As an actor, he gives the distinct impression that an hour not spent in waistcoat and breeches is an hour wasted. He is the benign, middle-aged gent of choice. Earlier this year, he was the vicar and failed suitor of Jane Austen, in Miss Austen Regrets. Last week, he was promoted to the prestigious position of Mr Bennet, affing and blanding his way throughLost in Austen.
This first of four parts involves more time-travel drama along the lines of Life on Mars. Here, the heroine, Amanda Price, finds herself pitched into the fictional world of Jane Austen. The start was rather shaky. We discovered Amanda was obsessed with Pride and Prejudice, and watched her boyfriend drunkenly propose using the pull from a beer can as a ring. To make him look more of a prat, he called her “babe”. Then one day, rather unexpectedly you have to admit, she finds Elizabeth Bennet in her bathroom. Using a secret door in the bathroom wall, Miss Bennet catapults Amanda into 18th-century Hampshire without so much as a toothbrush.
Amanda’s modern world - surly, rude and self-obsessed - compared unfavourably with life at the Bennets’, who were witty and welcoming. Could this be the reason time-travel drama is so popular? Is there something about the modern world that repels us?
There’s a Tom Stoppard play, The Real Inspector Hound, in which two theatre critics, Moon and Birdboot, suddenly find themselves caught up in the plot. The same happens to Amanda. By the end of the episode, we are left with the distinct impression she will marry either Mr Bingley or Mr Darcy. Which might be tricky to explain to her boyfriend.
Elliot Cowan scowled his way through the part of Darcy with an aristocratic disdain. He wore the permanent expression of a man ordered to look after five children so his wife can go on a girls’ spa break.
And so to The Sculpture Diaries, about which I should first make a declaration of interest. It was presented by Waldemar Januszczak, who is the art critic of this paper and a long-standing colleague. However, I’ve only spoken to him once, when I telephoned to ask about the meaning of art, which had temporarily slipped my mind. As far as I remember, he said - among other things - art should make you think in a different way about life. On that definition, this qualifies.

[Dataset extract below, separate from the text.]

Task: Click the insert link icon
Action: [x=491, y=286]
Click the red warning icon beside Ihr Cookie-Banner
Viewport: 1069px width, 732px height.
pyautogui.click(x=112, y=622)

Perhaps because sculpture is all around us, in parks and public squares, we rarely give it the consideration it deserves. According to Januszczak, the curator of a gallery once told him: “Sculpture is what you trip over when you step back to admire the paintings.” He began his three-part series by considering female beauty, starting with the Willendorf Venus, a tiny figure, about 25,000 years old, which you can hold in the hand. She has huge breasts, third helpings of hip and buttock, and an early version of the beehive hairdo: by which I mean her head appears to be stuck in the beehive. This was a symbol of fertility. These days, she’d be sent to Weight Watchers.
God on Trial dealt with a question we must all have asked from time to time. Even Richard Dawkins. If God is all-powerful and loves us, then why can He be such an utter bastard? It is set in Auschwitz, where the question was more than particularly relevant. Half the prisoners in one block have been chosen to die and half to live. With that extra twist of which the Almighty seems so fond, none of the prisoners know which is which. So they spend their last night on earth putting God on trial for breaching His covenant with the Jewish people. As the prisoners - gaunt and shaven-headed - recount their experiences, it doesn’t look too good for God. Not even Rumpole of the Bailey could mount a convincing defence.
What especially worries the prisoners is His aversion to small children. Antony Sher, playing a rabbi, reminds us of David and Bathsheba, the wife of Uriah the Hittite. Does God punish their adultery? No, He punishes their child with a lingering death. When His record of crimes against the firstborn is taken into account, it is no surprise the Auschwitz court - supposedly based on a true incident - finds God guilty as charged.
God on Trial was one of the one-off dramas that the playwright David Hare says television doesn’t do any more. It was almost theatrical in performance: essentially a conversation in one location from which a series of ideas unfolds. Such a play lives or dies on the acting and the script. I was astonished to see it was written not by somebody who has grown up with Jewish theology but by a Catholic. As for the acting, well, we need say nothing more than the prisoners included Sher, Rupert Graves and Jack Shepherd, probably the only cast member who had to bulk up for the role.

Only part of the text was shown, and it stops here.